For example I have no idea what a PS1 was like (or PS2 for that matter?)

------
JacobAldridge
I don't use IE6, and haven't for a long time, so this is an assumption based
on trying to get into the mindset of someone who 1) _is_ still using IE6 and
2) has control over the update (ie, ignoring those in large corporates who
can't update themselves).

If I'm using IE6, do I even know what a "browser" is? Let along an "outdated
one"? And what, exactly, are the five colourful round things on the bottom of
the page? Ah, wait, one of them says I need to be using the 'e' with the
orange swoosh - quick check of my internet, and yes, I am using the 'e' with
the swoosh. Problem solved.

So the message needs to be clearer, given the self-selecting audience it's
targeting: Even "Your internet experience is slow and will attract more
viruses. Upgrade your speed and protection for free." sounds nice, but also
sounds like I'm the 1,000,000th visitor and I've won a free iPod.

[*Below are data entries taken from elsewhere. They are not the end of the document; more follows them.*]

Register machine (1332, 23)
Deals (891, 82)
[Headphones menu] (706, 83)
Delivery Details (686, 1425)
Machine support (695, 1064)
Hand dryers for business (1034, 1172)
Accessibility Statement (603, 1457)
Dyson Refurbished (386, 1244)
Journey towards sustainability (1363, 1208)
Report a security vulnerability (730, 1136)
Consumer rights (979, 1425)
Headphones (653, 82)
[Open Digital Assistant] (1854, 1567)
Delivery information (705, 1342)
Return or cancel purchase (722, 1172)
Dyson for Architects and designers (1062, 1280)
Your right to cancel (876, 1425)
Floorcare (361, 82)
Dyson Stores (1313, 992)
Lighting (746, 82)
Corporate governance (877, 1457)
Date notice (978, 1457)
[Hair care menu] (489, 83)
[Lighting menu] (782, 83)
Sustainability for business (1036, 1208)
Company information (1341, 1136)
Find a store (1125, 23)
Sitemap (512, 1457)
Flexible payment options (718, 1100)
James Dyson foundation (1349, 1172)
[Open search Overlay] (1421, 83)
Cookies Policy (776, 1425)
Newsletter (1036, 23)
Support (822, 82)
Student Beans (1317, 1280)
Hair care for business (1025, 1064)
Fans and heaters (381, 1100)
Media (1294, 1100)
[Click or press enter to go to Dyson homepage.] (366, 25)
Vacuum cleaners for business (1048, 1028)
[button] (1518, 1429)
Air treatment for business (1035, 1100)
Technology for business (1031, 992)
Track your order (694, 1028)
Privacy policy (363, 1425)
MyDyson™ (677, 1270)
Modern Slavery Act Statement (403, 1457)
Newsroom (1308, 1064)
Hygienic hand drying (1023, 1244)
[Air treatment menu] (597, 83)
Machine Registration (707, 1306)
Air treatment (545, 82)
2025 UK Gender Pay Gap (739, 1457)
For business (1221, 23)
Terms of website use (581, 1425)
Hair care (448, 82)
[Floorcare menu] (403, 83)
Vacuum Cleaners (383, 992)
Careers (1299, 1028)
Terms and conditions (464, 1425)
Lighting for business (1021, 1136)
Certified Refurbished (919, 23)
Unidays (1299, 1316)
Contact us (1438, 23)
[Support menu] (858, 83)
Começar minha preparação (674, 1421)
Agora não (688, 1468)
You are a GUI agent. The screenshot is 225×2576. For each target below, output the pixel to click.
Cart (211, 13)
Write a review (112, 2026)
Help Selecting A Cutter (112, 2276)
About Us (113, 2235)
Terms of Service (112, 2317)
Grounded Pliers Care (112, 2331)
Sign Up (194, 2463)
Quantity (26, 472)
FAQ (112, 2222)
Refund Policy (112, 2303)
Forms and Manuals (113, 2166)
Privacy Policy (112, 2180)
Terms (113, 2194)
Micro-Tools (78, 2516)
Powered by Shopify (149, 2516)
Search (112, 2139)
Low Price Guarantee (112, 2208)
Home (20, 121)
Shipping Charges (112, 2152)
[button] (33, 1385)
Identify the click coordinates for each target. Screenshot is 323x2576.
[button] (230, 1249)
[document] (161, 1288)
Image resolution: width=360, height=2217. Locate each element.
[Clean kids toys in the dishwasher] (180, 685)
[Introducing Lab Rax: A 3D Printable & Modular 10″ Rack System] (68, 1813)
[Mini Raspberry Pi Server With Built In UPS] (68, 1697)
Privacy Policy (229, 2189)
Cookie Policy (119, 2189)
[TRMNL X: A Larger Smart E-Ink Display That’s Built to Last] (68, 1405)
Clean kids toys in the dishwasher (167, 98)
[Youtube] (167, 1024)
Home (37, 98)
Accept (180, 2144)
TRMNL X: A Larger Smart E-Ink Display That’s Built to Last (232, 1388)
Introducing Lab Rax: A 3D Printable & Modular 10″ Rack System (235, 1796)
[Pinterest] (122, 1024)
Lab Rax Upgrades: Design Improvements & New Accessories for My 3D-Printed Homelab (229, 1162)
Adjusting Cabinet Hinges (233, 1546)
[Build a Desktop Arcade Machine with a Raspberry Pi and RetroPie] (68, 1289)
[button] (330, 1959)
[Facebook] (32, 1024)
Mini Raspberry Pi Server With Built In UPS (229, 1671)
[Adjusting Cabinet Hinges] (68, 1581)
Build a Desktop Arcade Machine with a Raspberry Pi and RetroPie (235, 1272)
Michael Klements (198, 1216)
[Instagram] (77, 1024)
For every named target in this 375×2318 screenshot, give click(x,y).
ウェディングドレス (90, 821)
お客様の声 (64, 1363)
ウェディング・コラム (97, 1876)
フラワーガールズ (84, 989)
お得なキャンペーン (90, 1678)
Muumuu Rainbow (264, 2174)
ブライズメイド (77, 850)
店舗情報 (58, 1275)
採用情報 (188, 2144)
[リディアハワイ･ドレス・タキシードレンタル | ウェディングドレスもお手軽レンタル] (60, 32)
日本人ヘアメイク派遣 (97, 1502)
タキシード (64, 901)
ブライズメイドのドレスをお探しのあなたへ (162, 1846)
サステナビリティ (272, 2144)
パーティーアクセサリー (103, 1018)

Criticsm has been leveled that MSFT are pushing solely the upgrade to IE8,
just delaying the problem. And I'd love to see more of the world using Firefox
or Chrome. But if I am still using IE6 it's not because I understand my
browser options, or even what a browser is. It's because it works, and it's
familiar - pushing IE8 helps overcome the familiarity hurdle. And after all,
it's used for "exploring" the "internet" - I already visit Google, I don't
want to look at Operas or a Safari, and what the hell is a Mozilla?

Maybe "The Orange swoosh is better than the Blue swoosh. The latest version of
Internet Explorer is now available at no cost." It's not a long term solution,
but it _is_ based in reality.

I'm now going to have a shower to cleanse me of my pro-Microsoft argument.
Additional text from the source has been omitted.